セキュリティホール memo の記事によれば、日本国内で ARP Spoofing による攻撃がされていた模様。もっとも、この ARP Spoofing という手口は TCP/IP の性質をしっていないと理解が難しいと思う。HTTP 応答パケットを悪用する ARP スプーフィング・ウィルスという記事が日経コミュニケーションのサイトにあるのでこの辺も読んでみるとよい。

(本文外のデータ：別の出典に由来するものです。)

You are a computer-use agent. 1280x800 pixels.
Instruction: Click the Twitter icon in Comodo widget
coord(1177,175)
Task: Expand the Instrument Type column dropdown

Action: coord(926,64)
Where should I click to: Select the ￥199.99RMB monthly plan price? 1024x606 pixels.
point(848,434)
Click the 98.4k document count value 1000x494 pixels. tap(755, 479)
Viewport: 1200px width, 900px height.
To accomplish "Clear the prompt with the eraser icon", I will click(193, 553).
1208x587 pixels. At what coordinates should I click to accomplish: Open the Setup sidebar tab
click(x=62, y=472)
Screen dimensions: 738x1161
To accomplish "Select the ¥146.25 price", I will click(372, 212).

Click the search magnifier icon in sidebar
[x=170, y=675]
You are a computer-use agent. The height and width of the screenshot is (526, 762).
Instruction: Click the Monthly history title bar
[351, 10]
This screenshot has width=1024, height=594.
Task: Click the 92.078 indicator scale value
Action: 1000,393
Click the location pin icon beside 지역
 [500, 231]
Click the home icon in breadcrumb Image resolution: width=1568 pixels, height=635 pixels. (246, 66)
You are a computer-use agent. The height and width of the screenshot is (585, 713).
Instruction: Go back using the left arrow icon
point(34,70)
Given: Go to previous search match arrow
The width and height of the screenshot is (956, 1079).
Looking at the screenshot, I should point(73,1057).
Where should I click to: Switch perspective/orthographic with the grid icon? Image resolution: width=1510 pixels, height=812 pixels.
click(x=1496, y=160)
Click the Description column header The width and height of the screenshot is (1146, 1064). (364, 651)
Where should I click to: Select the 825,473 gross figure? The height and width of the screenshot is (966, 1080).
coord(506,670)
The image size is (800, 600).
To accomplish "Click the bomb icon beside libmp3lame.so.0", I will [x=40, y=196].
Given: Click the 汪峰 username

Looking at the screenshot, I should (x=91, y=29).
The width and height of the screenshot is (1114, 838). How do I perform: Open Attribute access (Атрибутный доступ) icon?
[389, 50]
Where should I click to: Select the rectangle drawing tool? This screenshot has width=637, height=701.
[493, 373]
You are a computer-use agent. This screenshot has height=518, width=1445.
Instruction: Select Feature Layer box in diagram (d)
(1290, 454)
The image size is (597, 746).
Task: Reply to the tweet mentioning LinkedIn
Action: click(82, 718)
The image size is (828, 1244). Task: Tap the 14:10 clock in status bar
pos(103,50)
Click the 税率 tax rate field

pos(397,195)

通常、IP アドレスではないホスト名によるアクセスで DNS を引いて、IP アドレスを求めることは多くの方がご存じであると思う。しかし、Ethernet において実際にアクセスを実行するには物理アドレス (MAC アドレス)が必要である。その、MAC アドレスを求めるのに必要なのが、ARP (Address Resolution Protocol) である。ARP Spoofing はその ARP を利用して、MAC アドレスをすり替え意図したサーバと別のサーバにすり替えるために使われている。もっとも、ARP Spoofing は不正な目的だけではなく、ダムハブではないスイッチングハブを利用したネットワークにおいてパケットを管理上の理由などで収集する際にも用いられる。そういう意味では、典型的な薬と毒薬二つの顔を持つモノともいえる。
今回の事件を受けて、高木浩光@自宅の日記でも、「通信路上の攻撃発生に、Webサイト運営者が説明責任を負うのか?」といった発言が行われている。私も、こういった件に関して Web サイト運営者が説明責任を負うのは難しいと思う。今回の事件では、サーバ上に存在するコンテンツが改竄されたわけではない。通信路上での通信に対する攻撃であり、アドレスの詐称によってアクセス先が乗っ取られてしまったわけである。
通信路上に悪玉が存在していれば、アクセスの安全性が損なわれ得るということである。別館「S3日記」のアーティクル「通信路上での改竄発生」で書かれているように、サーバ管理・ネットワーク管理を行っている者は気を引き締めなければならないが。Webサイト管理者がすべての説明責任を背負うのはつらいなと思う。